Several experiments at Fermilab are designed to scrutinize the curious properties of neutrinos. One is the NuMI Off-Axis νe Appearance Experiment, which will use advanced detection techniques to watch for neutrino shape shifting, or oscillations.
Neutrinos exist as three different types, or flavors: electron neutrino (νe), muon neutrino (νμ) and tau neutrino (ντ). Initially, scientists suspected these neutrinos were three autonomous particles—the little brothers of the electron, muon and tau respectively. But results revealed that neutrinos oscillate between the three different flavors.
At Fermilab, the Main Injector Oscillation Search (MINOS) has been studying how muon neutrinos change into other forms since 2005. Along with other experiments elsewhere, it has found that they change primarily into tau neutrinos with a small fraction changing into electron neutrinos. The NOνA experiment will continue these measurements with much more precision.
The NOνA project was conceived ten years ago at Fermilab and has evolved into a collaboration among 152 scientists from 25 institutions. It uses the same principles as the MINOS experiment but takes the science to the next level.
“Like MINOS, NOνA uses the NuMI beam to generate neutrinos and then a near and far detector to observe their properties,” said Paul Derwent, the NOνA associate project manager. “The difference is that the NOνA experiment is more sensitive and optimized to look at the neutrinos that are most likely to undergo the muon neutrino to electron neutrino oscillation.”
One thing scientists will be looking for in particular is if the muon neutrino to electron neutrino oscillation rates are different for neutrinos and antineutrinos.
“If neutrinos and antineutrinos oscillate between flavors at different rates, it could explain why we have an excess of mass in the universe and why antimatter seems to have disappeared,” NOνA co-spokesperson Gary Feldman said. “This experiment will also help us determine the mass-ordering of neutrinos.”
Neutrinos have three different mass states, in addition to the three different flavors. As a neutrino oscillates through the different flavors, the mass oscillates as well. Scientists are able to measure the flavors directly, but not the mass states. Based on the flavor measurements, scientists know that two of the mass states are relatively close together. But they do not know if the third mass state is the heaviest or the lightest of the three.
Scientists can determine the placement of the third mass state in the hierarchy based on how the electron neutrinos interact with electrons in the earth on their 500-mile journey to the NOνA far detector in Ash River, Minn. If the third mass state is the heaviest, the muon neutrino to electron neutrino oscillation will appear amplified and the anti-muon neutrino to anti-electron neutrino oscillation will appear diminished. But if the third mass state is the lightest, scientists should observe the opposite effect. This mass state may be the key to understanding why matter outweighs antimatter.
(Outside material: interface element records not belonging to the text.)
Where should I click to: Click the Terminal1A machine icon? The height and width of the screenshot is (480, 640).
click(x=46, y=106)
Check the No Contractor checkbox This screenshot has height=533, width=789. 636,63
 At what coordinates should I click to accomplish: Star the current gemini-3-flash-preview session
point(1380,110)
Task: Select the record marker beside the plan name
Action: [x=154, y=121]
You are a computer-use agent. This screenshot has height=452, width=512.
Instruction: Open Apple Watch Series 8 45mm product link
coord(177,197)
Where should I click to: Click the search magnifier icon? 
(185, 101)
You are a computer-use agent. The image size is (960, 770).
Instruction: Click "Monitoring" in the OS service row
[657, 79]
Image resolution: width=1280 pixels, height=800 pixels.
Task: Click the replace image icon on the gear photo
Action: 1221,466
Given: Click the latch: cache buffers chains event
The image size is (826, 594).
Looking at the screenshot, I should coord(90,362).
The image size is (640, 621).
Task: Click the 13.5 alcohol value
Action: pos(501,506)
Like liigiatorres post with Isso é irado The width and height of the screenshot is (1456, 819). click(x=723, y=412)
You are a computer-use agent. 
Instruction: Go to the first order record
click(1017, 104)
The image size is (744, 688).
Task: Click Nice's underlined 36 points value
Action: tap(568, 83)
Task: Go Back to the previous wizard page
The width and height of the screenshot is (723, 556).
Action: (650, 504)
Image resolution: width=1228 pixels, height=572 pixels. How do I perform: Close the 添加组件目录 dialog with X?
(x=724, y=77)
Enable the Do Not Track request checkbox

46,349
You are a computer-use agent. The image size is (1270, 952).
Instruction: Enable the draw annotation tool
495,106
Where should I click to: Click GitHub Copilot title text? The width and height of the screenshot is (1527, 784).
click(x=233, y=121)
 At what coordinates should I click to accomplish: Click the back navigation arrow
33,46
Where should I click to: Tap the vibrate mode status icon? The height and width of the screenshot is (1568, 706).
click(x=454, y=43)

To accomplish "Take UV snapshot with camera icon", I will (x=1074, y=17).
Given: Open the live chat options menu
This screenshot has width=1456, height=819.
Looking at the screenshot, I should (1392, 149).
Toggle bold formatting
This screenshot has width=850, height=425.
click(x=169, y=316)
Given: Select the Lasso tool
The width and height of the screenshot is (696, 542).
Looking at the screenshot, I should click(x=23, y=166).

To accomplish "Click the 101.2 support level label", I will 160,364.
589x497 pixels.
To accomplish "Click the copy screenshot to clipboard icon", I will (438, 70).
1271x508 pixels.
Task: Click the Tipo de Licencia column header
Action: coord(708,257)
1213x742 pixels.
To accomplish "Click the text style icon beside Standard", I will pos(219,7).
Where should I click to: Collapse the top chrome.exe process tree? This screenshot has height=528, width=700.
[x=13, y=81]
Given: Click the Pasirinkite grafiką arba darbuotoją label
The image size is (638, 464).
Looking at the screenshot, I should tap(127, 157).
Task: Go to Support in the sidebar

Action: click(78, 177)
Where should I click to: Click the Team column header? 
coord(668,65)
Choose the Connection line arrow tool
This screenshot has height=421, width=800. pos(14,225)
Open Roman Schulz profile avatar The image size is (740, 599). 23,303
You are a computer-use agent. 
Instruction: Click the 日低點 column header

“Due to a coherent interaction between the electron neutrinos and electrons in the earth, the only practical way to measure the mass hierarchy is by observing electron neutrinos over a very long baseline,” Feldman said. “Of the near-future experiments, only NOνA has a sufficiently long baseline to measure this.”
Construction on the NOνA far detector started in 2009 and a prototype of the near detector was recently installed at Fermilab. Scientists and engineers hope to complete the upgrades to the accelerator that will generate beam by spring of 2013 and finish the rest of the detector by January of 2014.